Her head felt like it was beginning to spin. “I feel dizzy.”

“That’s to be expected. Scoot up the table and lie down. That will ease the dizziness.”

He pulled out the leg extension, an she repositioned herself and stretched out on the table.

“So, when are you going to do the surgery?”

“Oh, Gail, I would never touch you or anyone else with a scalpel. I’m not a surgeon. I’m not even a real doctor.”

She tried to get up, but nearly barfed. “So, I just paid five thousand dollars to a couple of scam artists?”

“No, no, no. Hear me out.”

Her speech was beginning to slur. “Well, I don’t have much choice about that, do I?”

“How old do you think I am? Tell me the truth.”


“I’m sixty-seven.”

“No way.”

“Yes.” He grinned. “You see, Gail, a couple of years ago I was on a Brazilian Rainforest tour and I drank water from this creek. Our tour guide saw me and told me to stop. He said that the water might not be safe for drinking. That night I caught my flight back to the U.S., and the next morning I looked and felt thirty years younger. At first, I thought I was losing my mind. I kept myself in seclusion for weeks. I lost my job. I didn’t know what to do with myself—until I finally accepted the truth of what had happened: I had stumbled upon a fountain of youth.”

“Well, that’s an amazing story, doc, but it doesn’t do anything for me.”

“Oh, yes it does, because I have the ability to share my good fortune, and I’ve made it my life’s work—for as long as it lasts.”

“So, when are you gonna share it with me?”

“Right now. Please don’t resist or it might not work.”

She felt drunk. “I’m a big old ugly chunk of clay, doc. Mold me into something young and beautiful.”

He leaned down. His eyes twinkled like stars—or maybe it was the drug.

He gave her a long, passionate kiss, and she loved it.

He said, “Thank you for allowing me to share my gift with you.”

“You’re welcome, doc…” The drug was quickly pulling her under. She felt herself melting into the table.


Gail strode into the bar.

Joy waved her over to her table.

Gail sat down. “Well, what do think?”

“Oh, crap! You look younger than me!”

Gail laughed.

“Can you believe it worked?” Joy asked.

“No. I keep looking in the mirror and I still don’t believe it. And my whole body feels firm. Definitely the best five thousand dollars I’ve ever spent.”

“Me too.”

They giggled.

Gail leaned in. “But why didn’t you tell me what he was going to do? You know—the kiss.”

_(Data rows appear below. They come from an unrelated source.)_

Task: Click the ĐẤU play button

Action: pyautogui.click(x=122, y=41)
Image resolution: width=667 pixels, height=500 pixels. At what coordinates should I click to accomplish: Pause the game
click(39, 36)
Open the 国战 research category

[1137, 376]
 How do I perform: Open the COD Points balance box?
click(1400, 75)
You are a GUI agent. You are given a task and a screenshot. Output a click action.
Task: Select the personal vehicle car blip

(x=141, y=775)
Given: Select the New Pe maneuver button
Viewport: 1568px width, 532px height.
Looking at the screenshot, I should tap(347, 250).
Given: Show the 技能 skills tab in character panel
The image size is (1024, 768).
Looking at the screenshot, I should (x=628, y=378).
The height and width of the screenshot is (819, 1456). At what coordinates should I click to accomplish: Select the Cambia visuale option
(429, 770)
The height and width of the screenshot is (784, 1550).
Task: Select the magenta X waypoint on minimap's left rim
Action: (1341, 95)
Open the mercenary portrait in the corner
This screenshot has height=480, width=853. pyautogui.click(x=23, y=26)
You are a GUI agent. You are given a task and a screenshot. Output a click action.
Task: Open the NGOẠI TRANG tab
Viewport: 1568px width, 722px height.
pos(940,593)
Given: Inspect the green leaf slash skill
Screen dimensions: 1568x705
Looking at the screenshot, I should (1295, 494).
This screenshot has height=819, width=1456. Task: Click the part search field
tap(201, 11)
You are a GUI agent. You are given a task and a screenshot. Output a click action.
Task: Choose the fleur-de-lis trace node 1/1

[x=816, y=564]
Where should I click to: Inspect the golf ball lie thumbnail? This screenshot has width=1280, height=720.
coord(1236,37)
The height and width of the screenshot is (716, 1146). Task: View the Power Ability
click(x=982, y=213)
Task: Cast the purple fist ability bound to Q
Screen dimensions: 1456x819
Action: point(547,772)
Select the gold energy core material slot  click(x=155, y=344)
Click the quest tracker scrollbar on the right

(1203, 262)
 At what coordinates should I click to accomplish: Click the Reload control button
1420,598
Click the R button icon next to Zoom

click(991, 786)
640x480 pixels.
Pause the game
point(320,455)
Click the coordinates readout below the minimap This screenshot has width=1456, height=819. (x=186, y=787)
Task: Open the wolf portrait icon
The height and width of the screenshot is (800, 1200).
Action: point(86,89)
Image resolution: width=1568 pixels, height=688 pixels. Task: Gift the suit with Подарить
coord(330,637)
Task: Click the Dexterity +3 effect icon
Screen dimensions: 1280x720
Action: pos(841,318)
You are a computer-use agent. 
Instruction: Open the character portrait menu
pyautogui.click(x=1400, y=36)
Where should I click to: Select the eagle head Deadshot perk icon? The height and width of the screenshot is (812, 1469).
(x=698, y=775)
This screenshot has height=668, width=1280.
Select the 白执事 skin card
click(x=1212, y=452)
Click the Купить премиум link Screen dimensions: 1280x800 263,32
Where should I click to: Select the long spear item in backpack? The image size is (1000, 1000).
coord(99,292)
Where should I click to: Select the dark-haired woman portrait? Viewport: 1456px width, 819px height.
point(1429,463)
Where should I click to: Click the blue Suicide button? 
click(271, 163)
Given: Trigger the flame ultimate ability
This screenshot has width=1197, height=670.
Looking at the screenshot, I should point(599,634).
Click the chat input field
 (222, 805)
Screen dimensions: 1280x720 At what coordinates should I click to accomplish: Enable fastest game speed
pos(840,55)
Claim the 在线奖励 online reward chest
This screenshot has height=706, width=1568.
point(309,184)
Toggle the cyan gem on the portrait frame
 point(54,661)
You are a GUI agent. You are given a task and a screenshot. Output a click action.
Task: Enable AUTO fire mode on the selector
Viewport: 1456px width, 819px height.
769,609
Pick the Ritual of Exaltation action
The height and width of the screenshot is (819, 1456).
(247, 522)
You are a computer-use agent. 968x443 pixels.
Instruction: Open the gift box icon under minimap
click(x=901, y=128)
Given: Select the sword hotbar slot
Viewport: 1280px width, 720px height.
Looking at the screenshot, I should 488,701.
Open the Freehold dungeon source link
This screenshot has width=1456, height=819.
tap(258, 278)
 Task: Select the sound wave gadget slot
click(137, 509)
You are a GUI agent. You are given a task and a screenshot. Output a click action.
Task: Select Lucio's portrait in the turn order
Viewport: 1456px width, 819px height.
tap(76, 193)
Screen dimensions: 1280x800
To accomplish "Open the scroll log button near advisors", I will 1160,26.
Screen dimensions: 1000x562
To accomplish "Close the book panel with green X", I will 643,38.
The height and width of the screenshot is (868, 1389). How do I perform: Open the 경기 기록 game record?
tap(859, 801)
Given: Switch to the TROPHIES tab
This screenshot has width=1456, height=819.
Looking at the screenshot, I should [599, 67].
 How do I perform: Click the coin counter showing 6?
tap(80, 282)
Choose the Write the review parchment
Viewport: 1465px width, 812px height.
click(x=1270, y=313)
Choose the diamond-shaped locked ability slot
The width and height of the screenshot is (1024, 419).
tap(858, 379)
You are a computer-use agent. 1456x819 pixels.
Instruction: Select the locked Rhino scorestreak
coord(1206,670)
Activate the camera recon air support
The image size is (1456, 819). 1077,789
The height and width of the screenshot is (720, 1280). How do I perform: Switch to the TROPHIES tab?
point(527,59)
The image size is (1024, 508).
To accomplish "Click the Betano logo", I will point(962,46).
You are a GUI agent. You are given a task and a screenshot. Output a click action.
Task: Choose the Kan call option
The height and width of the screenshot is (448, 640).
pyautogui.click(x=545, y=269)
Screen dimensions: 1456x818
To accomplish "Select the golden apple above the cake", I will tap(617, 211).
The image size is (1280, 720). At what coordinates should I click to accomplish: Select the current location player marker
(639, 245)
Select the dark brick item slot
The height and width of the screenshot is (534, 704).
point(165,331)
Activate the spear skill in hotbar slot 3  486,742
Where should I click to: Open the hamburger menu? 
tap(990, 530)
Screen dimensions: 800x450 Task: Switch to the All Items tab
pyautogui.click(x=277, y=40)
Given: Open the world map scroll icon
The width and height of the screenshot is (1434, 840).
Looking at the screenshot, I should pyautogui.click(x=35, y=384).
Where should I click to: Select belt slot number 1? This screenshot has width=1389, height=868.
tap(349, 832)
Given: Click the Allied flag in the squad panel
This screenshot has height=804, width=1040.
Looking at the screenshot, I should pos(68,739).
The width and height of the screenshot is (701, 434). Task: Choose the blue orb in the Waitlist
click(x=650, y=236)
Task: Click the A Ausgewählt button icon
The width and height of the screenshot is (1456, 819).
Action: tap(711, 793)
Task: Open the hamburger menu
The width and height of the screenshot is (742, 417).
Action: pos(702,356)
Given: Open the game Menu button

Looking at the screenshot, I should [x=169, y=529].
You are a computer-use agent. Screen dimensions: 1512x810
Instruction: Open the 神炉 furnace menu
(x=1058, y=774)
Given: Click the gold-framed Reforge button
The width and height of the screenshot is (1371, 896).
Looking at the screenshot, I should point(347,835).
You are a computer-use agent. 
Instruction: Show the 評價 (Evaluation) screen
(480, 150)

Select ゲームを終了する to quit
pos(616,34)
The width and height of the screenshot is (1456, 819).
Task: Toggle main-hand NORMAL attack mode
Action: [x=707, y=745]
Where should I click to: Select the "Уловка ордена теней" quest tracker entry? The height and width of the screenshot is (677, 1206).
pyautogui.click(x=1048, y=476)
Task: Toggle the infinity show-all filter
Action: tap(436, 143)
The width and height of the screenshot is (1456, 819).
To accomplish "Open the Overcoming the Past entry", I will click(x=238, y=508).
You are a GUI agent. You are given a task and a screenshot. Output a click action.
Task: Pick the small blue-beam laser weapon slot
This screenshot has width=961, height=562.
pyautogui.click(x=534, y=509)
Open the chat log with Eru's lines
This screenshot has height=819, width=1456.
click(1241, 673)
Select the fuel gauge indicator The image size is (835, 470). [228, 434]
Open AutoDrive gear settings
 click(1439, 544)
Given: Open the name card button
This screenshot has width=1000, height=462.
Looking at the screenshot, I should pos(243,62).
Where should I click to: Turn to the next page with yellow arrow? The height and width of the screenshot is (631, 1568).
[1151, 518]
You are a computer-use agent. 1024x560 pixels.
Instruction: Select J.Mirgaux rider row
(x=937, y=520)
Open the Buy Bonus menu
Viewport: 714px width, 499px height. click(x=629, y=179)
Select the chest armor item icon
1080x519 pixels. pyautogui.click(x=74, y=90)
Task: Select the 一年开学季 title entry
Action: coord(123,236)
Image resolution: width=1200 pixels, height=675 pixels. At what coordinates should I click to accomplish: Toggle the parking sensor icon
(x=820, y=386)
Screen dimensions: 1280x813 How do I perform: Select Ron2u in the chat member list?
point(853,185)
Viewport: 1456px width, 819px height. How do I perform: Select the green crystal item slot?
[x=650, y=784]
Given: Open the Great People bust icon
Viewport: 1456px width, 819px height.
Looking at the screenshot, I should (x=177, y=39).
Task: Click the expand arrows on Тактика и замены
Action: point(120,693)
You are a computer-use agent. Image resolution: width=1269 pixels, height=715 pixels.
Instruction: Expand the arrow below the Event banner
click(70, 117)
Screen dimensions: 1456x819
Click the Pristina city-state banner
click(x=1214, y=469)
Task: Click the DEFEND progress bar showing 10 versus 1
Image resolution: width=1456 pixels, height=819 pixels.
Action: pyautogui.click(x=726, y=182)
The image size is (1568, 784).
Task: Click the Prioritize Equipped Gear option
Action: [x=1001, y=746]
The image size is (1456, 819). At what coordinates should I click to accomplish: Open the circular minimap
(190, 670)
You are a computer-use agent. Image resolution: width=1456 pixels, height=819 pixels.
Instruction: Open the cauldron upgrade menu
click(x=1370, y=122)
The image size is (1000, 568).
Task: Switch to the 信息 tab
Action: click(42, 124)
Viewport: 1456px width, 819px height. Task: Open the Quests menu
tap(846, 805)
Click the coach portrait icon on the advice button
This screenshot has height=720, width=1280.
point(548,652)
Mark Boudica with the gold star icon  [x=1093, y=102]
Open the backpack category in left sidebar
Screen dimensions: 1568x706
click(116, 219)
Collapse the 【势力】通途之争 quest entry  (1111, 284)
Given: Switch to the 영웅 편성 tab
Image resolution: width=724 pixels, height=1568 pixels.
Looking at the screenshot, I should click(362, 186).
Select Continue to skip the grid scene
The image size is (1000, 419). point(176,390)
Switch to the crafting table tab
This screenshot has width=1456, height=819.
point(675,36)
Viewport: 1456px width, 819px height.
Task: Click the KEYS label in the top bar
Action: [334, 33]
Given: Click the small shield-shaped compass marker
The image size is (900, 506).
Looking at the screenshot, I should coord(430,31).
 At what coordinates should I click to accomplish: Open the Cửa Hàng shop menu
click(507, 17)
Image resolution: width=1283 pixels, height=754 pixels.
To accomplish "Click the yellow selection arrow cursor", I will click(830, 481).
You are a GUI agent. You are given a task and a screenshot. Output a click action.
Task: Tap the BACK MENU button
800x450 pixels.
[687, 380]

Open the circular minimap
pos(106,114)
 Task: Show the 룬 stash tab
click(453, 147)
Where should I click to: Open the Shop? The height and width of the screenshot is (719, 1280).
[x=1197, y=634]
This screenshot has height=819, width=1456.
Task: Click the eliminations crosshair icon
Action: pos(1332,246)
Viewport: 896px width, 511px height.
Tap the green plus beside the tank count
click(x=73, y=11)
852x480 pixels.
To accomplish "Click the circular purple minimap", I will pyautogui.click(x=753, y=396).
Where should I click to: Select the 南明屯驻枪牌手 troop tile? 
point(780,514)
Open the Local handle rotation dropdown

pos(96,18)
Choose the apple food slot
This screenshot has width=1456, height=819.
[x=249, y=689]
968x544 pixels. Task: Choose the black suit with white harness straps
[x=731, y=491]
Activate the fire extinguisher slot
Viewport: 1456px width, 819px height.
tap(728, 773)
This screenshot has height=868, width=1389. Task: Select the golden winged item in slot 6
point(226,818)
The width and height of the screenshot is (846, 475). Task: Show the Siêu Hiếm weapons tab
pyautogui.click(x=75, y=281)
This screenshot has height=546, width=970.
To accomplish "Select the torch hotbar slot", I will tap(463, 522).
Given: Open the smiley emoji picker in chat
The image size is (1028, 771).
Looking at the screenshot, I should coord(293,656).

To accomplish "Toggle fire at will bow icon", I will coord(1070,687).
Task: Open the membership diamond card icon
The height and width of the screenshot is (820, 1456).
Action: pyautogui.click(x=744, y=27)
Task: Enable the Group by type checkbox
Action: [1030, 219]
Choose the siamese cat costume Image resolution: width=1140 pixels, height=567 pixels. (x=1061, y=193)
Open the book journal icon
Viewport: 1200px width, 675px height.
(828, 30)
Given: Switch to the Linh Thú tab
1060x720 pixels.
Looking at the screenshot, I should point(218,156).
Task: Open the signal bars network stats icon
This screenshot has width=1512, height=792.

Joy looked confused. “What kiss?”

Gail was stunned. “Are you kidding me?”

Joy cracked up. “Yes, I’m kidding you.”

“It was amazing.”

“I know, right?”

“I can’t tell you the last time I’ve been kissed like that,” Gail said.

“Your ex-husband?”

“Yeah—a long time ago.”

“But remember: you were under the influence of that drug at the time,” Joy said.

“Then, give me some more of that drug. It was fantastic.”


“I feel kind of guilty, though,” Gail said.

“About what?”

“The doctor left a few of his business cards next to my purse, but I’m never gonna tell anybody how I got this new face and killer bod.”

“Yeah, me either,” Joy said. “I told you, and that’s it. Nobody else. It’ll be our delicious little secret.”

“Then it’s agreed?”


The waitress came by and took their drink orders and walked away.

Joy said, “Although…I may have to tell my sister so we can look about the same age.”

“Yeah, you probably should. And I guess I should tell my daughter because otherwise people are gonna wonder why we look like sisters.”

They laughed.

Joy said, “Yeah, and I need to share it with Mom. She’s seventy, and she’d be thrilled to look and feel like fifty again.”

“Right. I’ll tell my mom about it too.”